The broad answer is the one offered by EP. These folks, knowing little about politics, generally rely on their instincts when political questions arise. And their instincts (our human instincts) tell them to be wary of people who don’t look like they do. Obama, as a black man, doesn’t look like them. So they find it believable when they hear from a friend or some talking head on TV that Obama’s a Muslim from Kenya.
It’s possible to be educated out of this wrong-headed opinion. But most Americans aren’t well tutored in politics. So they go on instinct. This leads to a lot of mischief.
What’s the chief lesson of the book?
I want to state this very clearly. The overriding lesson of the book is that in politics we can’t go on instinct. Clarity is needed because it’s easy to infer, falsely, that I believe it’s impossible for us to do politics well since we are burdened with a Stone-Age brain. But I don’t say that and don’t believe it. We’ve succeeded after all in building stunning skyscrapers, landing a man on the moon, and developing super fast computers, all of which are a testament to the ability of humans to exercise higher order cognition. What we have not been very good at is overcoming our instincts in politics and our instincts often undermine us. As I state baldly in the opening pages of the book, “when it comes to politics, the times when we can unquestioningly go with our instincts are almost nil.” And yet we do it all the time.
Culture, to be sure, can shape our instincts in a constructive way. It’s because of culture that we no longer take pleasure throwing live cats into open fires, as both kings and peasants once did with relish for entertainment. Were we to witness such a thing I am confident we’d be filled with the feeling of instant revulsion.
But in politics we are frequently thrown back on our human instincts, the ones we are born with, and it is these with which I’m concerned. They include a deep suspicion of outsiders, blind loyalty to our tribe, and biased thinking in favor of our own opinions. When we let these instincts drive our politics, as we frequently do, the consequences are often adverse, as I try to demonstrate.
I am hardly a pessimist, however. As I show science is helping us understand our instincts. And once you understand them you can take preemptive measures to sidestep dangerous habits of thinking. We aren’t the prisoners of our instincts, however much we rely on them.
All animals are born with certain instincts. Other animals have to blindly follow theirs. We don’t. We alone possess the capacity to think about our behavior and, upon reflection, change it. That is one of the things that make us human. Sometimes people conclude that our instincts are what is most human about human beings – that that’s who we really are. But this isn’t the case at all. What is most human about us is our possession of reason operating in tandem with instinct. It’s our reasoning abilities that distinguish us from the rest of the animal kingdom.
Paul Krugman frequently expresses bewilderment at the broad ignorance of basic theories about economics. Can you account for the phenomenon?
I became a devoted reader of Krugman’s New York Times blog while writing the book. The blog spurred me to think hard about this question. As he shows on the blog it’s not just ordinary voters who get economics wrong, but elites, too. Year in and year out Very Serious People (his wonderful, biting phrase) warned that the loose money policies of the Federal Reserve would bring on rampaging inflation and year in and year out inflation failed to rear its ugly head. Yet almost without exception the Very Serious People failed to change their opinion.

====

— TASK —
In the interview about politics and instinct, why does the speaker say clarity is needed when stating the book's chief lesson? Answer in one to three sentences.

— DATA SEGMENT —
====

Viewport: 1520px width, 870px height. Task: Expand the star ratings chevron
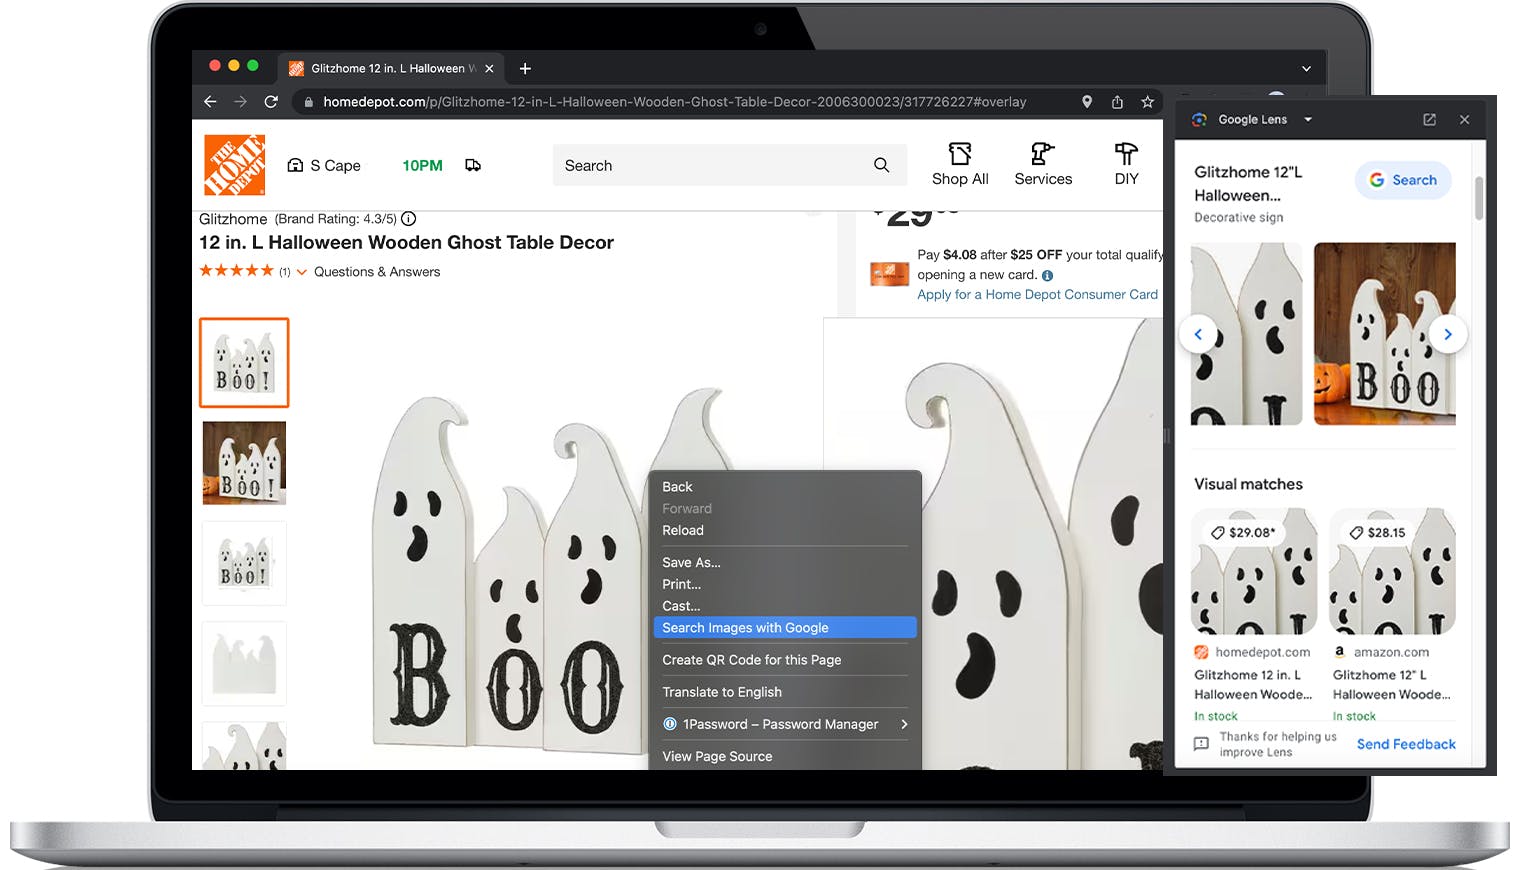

====

— ANSWER TO THE EXERCISE —
Clarity is needed because readers could easily and wrongly infer that the speaker believes we can't do politics well, since we carry a Stone-Age brain. The speaker neither says nor believes that, pointing to skyscrapers, the moon landing, and super-fast computers as proof of human higher-order cognition.